**WORK TASK:** Read the data and repeat it in full, exactly.

=== EXERCISE INPUT ===

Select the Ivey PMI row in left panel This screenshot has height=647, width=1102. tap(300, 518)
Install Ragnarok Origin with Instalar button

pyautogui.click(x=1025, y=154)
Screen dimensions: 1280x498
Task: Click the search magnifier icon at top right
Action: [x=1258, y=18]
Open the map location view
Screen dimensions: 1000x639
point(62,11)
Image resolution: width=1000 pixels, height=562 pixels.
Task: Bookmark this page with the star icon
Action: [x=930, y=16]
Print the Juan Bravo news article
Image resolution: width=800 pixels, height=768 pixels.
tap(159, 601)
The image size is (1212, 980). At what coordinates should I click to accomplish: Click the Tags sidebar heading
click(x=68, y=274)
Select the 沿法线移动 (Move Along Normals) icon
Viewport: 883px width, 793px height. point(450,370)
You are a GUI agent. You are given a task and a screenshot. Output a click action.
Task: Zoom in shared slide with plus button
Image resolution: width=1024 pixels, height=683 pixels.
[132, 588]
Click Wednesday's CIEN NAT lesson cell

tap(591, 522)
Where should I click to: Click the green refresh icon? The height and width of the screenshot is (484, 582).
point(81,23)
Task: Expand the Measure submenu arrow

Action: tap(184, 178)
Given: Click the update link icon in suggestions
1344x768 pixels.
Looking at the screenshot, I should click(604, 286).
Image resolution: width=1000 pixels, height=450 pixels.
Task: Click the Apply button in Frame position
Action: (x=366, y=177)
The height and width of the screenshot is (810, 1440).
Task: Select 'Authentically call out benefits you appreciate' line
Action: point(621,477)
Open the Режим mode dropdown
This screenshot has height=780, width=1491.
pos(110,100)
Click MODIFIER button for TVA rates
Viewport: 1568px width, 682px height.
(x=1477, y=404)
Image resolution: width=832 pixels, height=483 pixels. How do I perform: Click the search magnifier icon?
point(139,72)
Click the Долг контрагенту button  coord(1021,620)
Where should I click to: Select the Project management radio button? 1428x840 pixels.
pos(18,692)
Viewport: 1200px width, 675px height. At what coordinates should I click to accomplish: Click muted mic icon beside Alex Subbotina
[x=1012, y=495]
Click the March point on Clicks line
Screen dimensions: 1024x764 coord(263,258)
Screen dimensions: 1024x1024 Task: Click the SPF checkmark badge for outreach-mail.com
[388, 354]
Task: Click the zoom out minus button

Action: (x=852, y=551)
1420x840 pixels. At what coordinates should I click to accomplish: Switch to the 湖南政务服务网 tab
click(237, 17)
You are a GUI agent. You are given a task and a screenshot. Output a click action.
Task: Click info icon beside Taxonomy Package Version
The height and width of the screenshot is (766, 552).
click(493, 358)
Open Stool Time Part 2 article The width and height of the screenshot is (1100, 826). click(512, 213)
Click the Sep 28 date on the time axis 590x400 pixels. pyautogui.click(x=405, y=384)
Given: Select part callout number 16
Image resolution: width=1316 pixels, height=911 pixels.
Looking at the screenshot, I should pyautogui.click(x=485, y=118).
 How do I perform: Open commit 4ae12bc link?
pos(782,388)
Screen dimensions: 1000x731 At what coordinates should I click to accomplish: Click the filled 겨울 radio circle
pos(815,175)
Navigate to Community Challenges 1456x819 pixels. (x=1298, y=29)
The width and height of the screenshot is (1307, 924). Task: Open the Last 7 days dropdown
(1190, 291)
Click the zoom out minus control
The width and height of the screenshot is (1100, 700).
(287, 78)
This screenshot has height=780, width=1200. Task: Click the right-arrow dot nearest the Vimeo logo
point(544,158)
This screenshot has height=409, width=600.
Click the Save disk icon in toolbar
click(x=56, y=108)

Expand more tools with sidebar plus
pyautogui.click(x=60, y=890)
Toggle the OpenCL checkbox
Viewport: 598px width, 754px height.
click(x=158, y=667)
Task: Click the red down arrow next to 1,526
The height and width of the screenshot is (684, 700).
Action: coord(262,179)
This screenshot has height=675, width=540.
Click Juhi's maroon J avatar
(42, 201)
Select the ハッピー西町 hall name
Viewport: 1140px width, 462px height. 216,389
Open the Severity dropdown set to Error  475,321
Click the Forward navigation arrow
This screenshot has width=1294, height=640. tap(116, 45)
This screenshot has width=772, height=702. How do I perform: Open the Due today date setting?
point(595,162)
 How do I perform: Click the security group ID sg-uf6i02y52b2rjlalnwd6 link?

===

**ANSWER SPACE:**
Select the Ivey PMI row in left panel This screenshot has height=647, width=1102. tap(300, 518)
Install Ragnarok Origin with Instalar button

pyautogui.click(x=1025, y=154)
Screen dimensions: 1280x498
Task: Click the search magnifier icon at top right
Action: [x=1258, y=18]
Open the map location view
Screen dimensions: 1000x639
point(62,11)
Image resolution: width=1000 pixels, height=562 pixels.
Task: Bookmark this page with the star icon
Action: [x=930, y=16]
Print the Juan Bravo news article
Image resolution: width=800 pixels, height=768 pixels.
tap(159, 601)
The image size is (1212, 980). At what coordinates should I click to accomplish: Click the Tags sidebar heading
click(x=68, y=274)
Select the 沿法线移动 (Move Along Normals) icon
Viewport: 883px width, 793px height. point(450,370)
You are a GUI agent. You are given a task and a screenshot. Output a click action.
Task: Zoom in shared slide with plus button
Image resolution: width=1024 pixels, height=683 pixels.
[132, 588]
Click Wednesday's CIEN NAT lesson cell

tap(591, 522)
Where should I click to: Click the green refresh icon? The height and width of the screenshot is (484, 582).
point(81,23)
Task: Expand the Measure submenu arrow

Action: tap(184, 178)
Given: Click the update link icon in suggestions
1344x768 pixels.
Looking at the screenshot, I should click(604, 286).
Image resolution: width=1000 pixels, height=450 pixels.
Task: Click the Apply button in Frame position
Action: (x=366, y=177)
The height and width of the screenshot is (810, 1440).
Task: Select 'Authentically call out benefits you appreciate' line
Action: point(621,477)
Open the Режим mode dropdown
This screenshot has height=780, width=1491.
pos(110,100)
Click MODIFIER button for TVA rates
Viewport: 1568px width, 682px height.
(x=1477, y=404)
Image resolution: width=832 pixels, height=483 pixels. How do I perform: Click the search magnifier icon?
point(139,72)
Click the Долг контрагенту button  coord(1021,620)
Where should I click to: Select the Project management radio button? 1428x840 pixels.
pos(18,692)
Viewport: 1200px width, 675px height. At what coordinates should I click to accomplish: Click muted mic icon beside Alex Subbotina
[x=1012, y=495]
Click the March point on Clicks line
Screen dimensions: 1024x764 coord(263,258)
Screen dimensions: 1024x1024 Task: Click the SPF checkmark badge for outreach-mail.com
[388, 354]
Task: Click the zoom out minus button

Action: (x=852, y=551)
1420x840 pixels. At what coordinates should I click to accomplish: Switch to the 湖南政务服务网 tab
click(237, 17)
You are a GUI agent. You are given a task and a screenshot. Output a click action.
Task: Click info icon beside Taxonomy Package Version
The height and width of the screenshot is (766, 552).
click(493, 358)
Open Stool Time Part 2 article The width and height of the screenshot is (1100, 826). click(512, 213)
Click the Sep 28 date on the time axis 590x400 pixels. pyautogui.click(x=405, y=384)
Given: Select part callout number 16
Image resolution: width=1316 pixels, height=911 pixels.
Looking at the screenshot, I should pyautogui.click(x=485, y=118).
 How do I perform: Open commit 4ae12bc link?
pos(782,388)
Screen dimensions: 1000x731 At what coordinates should I click to accomplish: Click the filled 겨울 radio circle
pos(815,175)
Navigate to Community Challenges 1456x819 pixels. (x=1298, y=29)
The width and height of the screenshot is (1307, 924). Task: Open the Last 7 days dropdown
(1190, 291)
Click the zoom out minus control
The width and height of the screenshot is (1100, 700).
(287, 78)
This screenshot has height=780, width=1200. Task: Click the right-arrow dot nearest the Vimeo logo
point(544,158)
This screenshot has height=409, width=600.
Click the Save disk icon in toolbar
click(x=56, y=108)

Expand more tools with sidebar plus
pyautogui.click(x=60, y=890)
Toggle the OpenCL checkbox
Viewport: 598px width, 754px height.
click(x=158, y=667)
Task: Click the red down arrow next to 1,526
The height and width of the screenshot is (684, 700).
Action: coord(262,179)
This screenshot has height=675, width=540.
Click Juhi's maroon J avatar
(42, 201)
Select the ハッピー西町 hall name
Viewport: 1140px width, 462px height. 216,389
Open the Severity dropdown set to Error  475,321
Click the Forward navigation arrow
This screenshot has width=1294, height=640. tap(116, 45)
This screenshot has width=772, height=702. How do I perform: Open the Due today date setting?
point(595,162)
 How do I perform: Click the security group ID sg-uf6i02y52b2rjlalnwd6 link?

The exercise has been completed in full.